In the present case, Community State Bank and the First American Cash Petitioners are separate entities, and under the cases cited above, the claims in the underlying Knox Case involving state law claims asserted only against the First American Cash Petitioners would not be subject to federal jurisdiction. The First American Cash Petitioners nevertheless contend that the Fourth Circuit’s decision
*600in Vaden II changed this conclusion and required that the jurisdictional analysis be based on a factual determination of which entity was in fact the “true lender.” However, the decision in Vaden II was vacated when the Supreme Court granted certiorari, and the Supreme Court did not address this issue in its opinion.10 Moreover, even if Vaden II were still in place, it would not change the conclusion set out above. In this regard, the Court notes that the Fourth Circuit in Vaden II held that under Federal Rule of Civil Procedure 17, “an action must be brought by the party that has the right to enforce the claim and has a significant interest in the litigation” and in determining the “real” party in interest, “it may be necessary to look beyond the pleadings to the facts of the dispute.” Va-den II, 489 F.3d at 601. However, Vaden II required the court to determine whether the underlying claims were properly asserted against a bank or. its subsidiary. This is the type of analysis often involved in determining which entity is the “proper party” to a suit. In reaching this determination, the Fourth Circuit specifically distinguished Goleta Nat’l Bank v. Lingerfelt, 211 F.Supp.2d 711, 718-19 (E.D.N.C.2002) and Flowers v. EZPawn Oklahoma, Inc., 307 F.Supp.2d 1191, 1196 (N.D.Okla.2004). Thus, the Fourth Circuit’s decision in Va-den II was directed more narrowly to determining the “proper party” or the “real party in interest” under Rule 17 between a parent and subsidiary corporation, not necessarily requiring a substitution of separate, unrelated parties when the plaintiff has made a choice to sue one party over another.11
In the present case, the Knox Plaintiffs have asserted state law claims against the First American Cash entities *601separate from any potential unasserted claims against Community State Bank, and have specifically asserted alternative claims depending upon whether the First American Cash entities are determined to be the “true lenders” or not. For example, the Knox Complaint alleges that, even if the Knox Defendants are without any direct financial stake in the loans they service, that the Knox Defendants have violated the North Carolina Consumer Finance Act, N.C. Gen.Stat. § 53-164, et seq. (2007) (“CFA”). The Knox Complaint also alleges that the Knox Defendants, even if they are not the “true lenders,” have violated the North Carolina Broker Statute, N.C. Gen.Stat. § 66-106 et seq. (2007), by failing to provide specified disclosure statements to prospective borrowers, obtain a bond or establish a trust account, and file certain material with the North Carolina Secretary of State. Finally, the Knox Complaint brings claims against the Knox Defendants under North Carolina public policy regarding worthless checks, contending that the Knox Defendants solicited the cashing of worthless checks or aided and abetted Community State Bank in doing so. N.C. Gen.Stat. § 14-107(b) (2007). Thus, the Knox Plaintiffs have asserted both usury claims and potentially valid alternative claims against the Non-Bank Petitioners, and have chosen not to assert any claims against Community State Bank. Cf. West Virginia v. CashCall, Inc., 605 F.Supp.2d 781, 787 (S.D.W.Va. 2009) (finding that claims for alleged violations of state usury laws asserted against a separate entity, other than the bank, were not subject to federal jurisdiction under the complete preemption doctrine because the claims were only asserted against CashCall, a non-bank entity that was a completely separate from the bank, and “[i]f CashCall is found to be a de facto lender, then CashCall may be liable under West Virginia usury laws. A contrary determination that CashCall is not a real lender will not result in the Bank’s liability or regulation under state laws, but will merely relieve CashCall of liability under those laws”).

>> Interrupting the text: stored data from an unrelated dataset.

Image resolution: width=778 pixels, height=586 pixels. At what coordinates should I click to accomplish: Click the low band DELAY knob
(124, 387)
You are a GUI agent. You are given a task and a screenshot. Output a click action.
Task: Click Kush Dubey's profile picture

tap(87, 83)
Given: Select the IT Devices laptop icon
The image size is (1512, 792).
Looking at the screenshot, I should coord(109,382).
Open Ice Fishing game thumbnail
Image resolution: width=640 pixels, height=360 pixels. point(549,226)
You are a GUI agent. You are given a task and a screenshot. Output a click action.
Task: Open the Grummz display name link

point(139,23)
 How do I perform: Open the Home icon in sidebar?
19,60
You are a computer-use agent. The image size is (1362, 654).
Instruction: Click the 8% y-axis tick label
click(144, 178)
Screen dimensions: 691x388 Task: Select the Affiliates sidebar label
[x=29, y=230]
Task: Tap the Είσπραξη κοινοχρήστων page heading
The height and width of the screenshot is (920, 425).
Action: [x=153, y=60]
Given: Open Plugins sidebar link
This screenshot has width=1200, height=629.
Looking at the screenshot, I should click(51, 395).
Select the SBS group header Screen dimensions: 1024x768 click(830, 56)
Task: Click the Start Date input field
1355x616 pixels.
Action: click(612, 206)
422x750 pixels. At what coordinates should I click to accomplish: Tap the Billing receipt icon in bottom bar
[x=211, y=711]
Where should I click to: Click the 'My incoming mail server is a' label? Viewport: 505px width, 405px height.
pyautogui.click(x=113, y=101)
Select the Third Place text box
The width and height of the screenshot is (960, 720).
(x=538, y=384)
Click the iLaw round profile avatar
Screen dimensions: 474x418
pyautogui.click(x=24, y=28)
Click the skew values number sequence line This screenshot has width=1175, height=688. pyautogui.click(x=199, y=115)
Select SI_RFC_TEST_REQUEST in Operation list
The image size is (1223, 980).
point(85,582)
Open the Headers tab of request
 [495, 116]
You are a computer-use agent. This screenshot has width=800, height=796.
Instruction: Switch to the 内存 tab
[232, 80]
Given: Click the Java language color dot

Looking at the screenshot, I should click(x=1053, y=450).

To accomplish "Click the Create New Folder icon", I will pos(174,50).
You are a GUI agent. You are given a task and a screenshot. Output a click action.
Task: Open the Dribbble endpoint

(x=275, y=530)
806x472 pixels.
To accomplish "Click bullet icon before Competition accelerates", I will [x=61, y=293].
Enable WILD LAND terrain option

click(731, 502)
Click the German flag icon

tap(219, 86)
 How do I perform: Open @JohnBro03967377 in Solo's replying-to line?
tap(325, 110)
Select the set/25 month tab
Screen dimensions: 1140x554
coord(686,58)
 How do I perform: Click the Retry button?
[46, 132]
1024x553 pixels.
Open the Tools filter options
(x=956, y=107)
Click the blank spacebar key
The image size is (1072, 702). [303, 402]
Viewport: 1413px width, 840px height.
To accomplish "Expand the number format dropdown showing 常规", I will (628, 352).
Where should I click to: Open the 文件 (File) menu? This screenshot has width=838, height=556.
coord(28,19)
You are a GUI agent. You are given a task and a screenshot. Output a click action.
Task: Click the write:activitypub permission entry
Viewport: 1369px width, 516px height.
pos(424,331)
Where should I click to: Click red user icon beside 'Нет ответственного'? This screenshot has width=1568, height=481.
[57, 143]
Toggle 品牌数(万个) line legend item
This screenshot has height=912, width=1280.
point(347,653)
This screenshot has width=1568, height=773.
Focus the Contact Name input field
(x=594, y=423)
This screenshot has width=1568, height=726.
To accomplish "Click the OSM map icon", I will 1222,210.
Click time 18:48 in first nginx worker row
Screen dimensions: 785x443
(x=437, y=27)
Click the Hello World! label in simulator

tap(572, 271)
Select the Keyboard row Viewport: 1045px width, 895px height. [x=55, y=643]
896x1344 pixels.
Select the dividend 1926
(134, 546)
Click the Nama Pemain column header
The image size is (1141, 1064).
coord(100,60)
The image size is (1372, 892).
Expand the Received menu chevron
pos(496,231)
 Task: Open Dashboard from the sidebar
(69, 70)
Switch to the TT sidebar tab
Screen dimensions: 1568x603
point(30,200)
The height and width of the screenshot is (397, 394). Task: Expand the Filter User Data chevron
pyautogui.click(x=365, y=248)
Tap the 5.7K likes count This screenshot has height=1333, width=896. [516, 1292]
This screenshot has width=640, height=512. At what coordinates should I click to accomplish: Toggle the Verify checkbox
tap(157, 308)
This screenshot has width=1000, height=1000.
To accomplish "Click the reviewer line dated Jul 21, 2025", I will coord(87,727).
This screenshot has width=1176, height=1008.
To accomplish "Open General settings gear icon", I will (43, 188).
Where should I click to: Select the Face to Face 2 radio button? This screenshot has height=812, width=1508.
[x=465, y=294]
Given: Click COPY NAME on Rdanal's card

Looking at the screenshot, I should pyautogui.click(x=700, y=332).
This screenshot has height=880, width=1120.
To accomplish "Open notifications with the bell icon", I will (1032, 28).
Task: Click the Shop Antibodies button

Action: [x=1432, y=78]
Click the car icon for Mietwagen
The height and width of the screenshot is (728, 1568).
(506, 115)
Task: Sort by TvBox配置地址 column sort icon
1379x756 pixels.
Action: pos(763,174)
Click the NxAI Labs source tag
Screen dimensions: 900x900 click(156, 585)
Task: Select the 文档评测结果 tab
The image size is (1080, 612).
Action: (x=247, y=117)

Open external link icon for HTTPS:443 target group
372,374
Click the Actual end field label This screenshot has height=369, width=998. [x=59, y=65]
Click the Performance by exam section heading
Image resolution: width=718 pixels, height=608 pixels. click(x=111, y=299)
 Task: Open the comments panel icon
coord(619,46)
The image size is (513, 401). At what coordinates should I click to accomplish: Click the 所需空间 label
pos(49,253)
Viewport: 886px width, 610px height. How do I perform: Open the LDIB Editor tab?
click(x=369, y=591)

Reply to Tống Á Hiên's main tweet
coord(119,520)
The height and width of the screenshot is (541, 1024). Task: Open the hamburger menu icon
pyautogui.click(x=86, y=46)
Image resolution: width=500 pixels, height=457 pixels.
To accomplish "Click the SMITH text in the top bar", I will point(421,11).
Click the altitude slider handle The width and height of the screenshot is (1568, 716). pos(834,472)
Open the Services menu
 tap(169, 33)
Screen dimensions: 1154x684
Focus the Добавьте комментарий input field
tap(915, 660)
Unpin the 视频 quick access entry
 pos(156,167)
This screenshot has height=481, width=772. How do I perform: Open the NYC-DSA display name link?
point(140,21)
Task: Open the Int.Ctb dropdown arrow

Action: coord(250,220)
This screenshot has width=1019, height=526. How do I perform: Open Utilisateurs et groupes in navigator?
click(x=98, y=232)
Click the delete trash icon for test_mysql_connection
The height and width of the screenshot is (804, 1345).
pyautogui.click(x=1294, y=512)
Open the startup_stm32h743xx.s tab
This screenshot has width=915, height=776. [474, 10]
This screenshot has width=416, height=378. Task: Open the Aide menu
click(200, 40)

Therefore, the Court finds that the Knox Defendants are the real party in interest in the Knox Case because the Knox Plaintiffs chose to bring claims against only the non-bank entities and have asserted potential claims regardless of whether those entities are the true lenders or only the servicers of the loans at issue. As a result, the state-law claims in the Knox Case are simply state law claims against non-bank entities, and are not completely preempted by federal law. Therefore, the Court concludes that the Remand Order in the Knox Case continues to rest on a sound legal basis, and is entitled to preclusive effect. Thus, because this jurisdictional issue has already been determined by the Eastern District of North Carolina with respect to the First American Cash Petitioners, the Court concludes that the Petition to Compel Arbitration asserted by the First American Cash Petitioners must be dismissed.12 Having concluded that the Petition to Compel Arbitration will be dismissed to the extent that it has been *602brought by the First American Cash Petitioners, the Court now turns to a consideration of the Petition to Compel Arbitration to the extent that it is brought by Community State Bank.
IV. PETITION TO COMPEL ARBITRATION . AS ASSERTED BY COMMUNITY STATE BANK
Community State Bank has joined in the Petition to Compel Arbitration, contending that it was a party to the arbitration agreement entered into by Respondents during the loan process, and that Respondents have refused to arbitrate any dispute they may have with the Bank related to the loans. As noted above, under the FAA, “a party aggrieved by the alleged failure, neglect, or refusal of another to arbitrate under a written agreement for arbitration” may petition for an order compelling arbitration. 9 U.S.C. § 4. Community State Bank contends that it is, such a “party aggrieved.” Cf. Republic Bank & Trust Co. v. Kucan, 245 Fed.Appx. 308, 310-11 (4th Cir.2007) (noting that Republic Bank and the borrowers were “parties to contracts that required any claims or disputes to be resolved through arbitration” and where the parties refused to comply with that obligation, “Republic Bank, as a party to the contract, has the right to insist on compliance with that contractual term”). Therefore, to the extent that Respondents have any controversy or dispute with Community State Bank .related to the loan process or any other issue covered by the arbitration agreement, the Bank would be a “party aggrieved” who could petition for arbitration under the FAA.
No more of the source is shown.